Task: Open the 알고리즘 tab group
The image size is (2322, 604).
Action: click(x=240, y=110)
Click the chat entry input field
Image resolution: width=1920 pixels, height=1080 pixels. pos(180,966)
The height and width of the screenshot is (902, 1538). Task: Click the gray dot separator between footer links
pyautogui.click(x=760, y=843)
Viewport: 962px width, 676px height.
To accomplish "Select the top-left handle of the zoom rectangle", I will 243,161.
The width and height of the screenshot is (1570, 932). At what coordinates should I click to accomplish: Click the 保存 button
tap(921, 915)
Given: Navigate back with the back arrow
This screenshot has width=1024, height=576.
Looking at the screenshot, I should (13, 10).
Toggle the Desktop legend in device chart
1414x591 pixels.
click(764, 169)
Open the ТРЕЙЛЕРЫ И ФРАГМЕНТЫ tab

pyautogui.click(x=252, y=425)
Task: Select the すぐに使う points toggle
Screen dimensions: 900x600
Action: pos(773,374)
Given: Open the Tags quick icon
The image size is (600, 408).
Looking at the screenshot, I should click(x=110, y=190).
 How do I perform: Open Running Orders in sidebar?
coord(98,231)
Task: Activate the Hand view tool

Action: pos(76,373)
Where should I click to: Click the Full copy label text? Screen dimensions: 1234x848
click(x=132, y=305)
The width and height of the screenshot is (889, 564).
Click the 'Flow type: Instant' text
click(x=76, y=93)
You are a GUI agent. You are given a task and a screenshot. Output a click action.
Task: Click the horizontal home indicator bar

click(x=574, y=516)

* * * * *

[Problem] Swap every "Given:" in the records for "Goal:", and leave the rest of the lines unchanged.

[Response to this task]
Task: Open the 알고리즘 tab group
The image size is (2322, 604).
Action: click(x=240, y=110)
Click the chat entry input field
Image resolution: width=1920 pixels, height=1080 pixels. pos(180,966)
The height and width of the screenshot is (902, 1538). Task: Click the gray dot separator between footer links
pyautogui.click(x=760, y=843)
Viewport: 962px width, 676px height.
To accomplish "Select the top-left handle of the zoom rectangle", I will 243,161.
The width and height of the screenshot is (1570, 932). At what coordinates should I click to accomplish: Click the 保存 button
tap(921, 915)
Goal: Navigate back with the back arrow
This screenshot has width=1024, height=576.
Looking at the screenshot, I should (13, 10).
Toggle the Desktop legend in device chart
1414x591 pixels.
click(764, 169)
Open the ТРЕЙЛЕРЫ И ФРАГМЕНТЫ tab

pyautogui.click(x=252, y=425)
Task: Select the すぐに使う points toggle
Screen dimensions: 900x600
Action: pos(773,374)
Goal: Open the Tags quick icon
The image size is (600, 408).
Looking at the screenshot, I should click(x=110, y=190).
 How do I perform: Open Running Orders in sidebar?
coord(98,231)
Task: Activate the Hand view tool

Action: pos(76,373)
Where should I click to: Click the Full copy label text? Screen dimensions: 1234x848
click(x=132, y=305)
The width and height of the screenshot is (889, 564).
Click the 'Flow type: Instant' text
click(x=76, y=93)
You are a GUI agent. You are given a task and a screenshot. Output a click action.
Task: Click the horizontal home indicator bar

click(x=574, y=516)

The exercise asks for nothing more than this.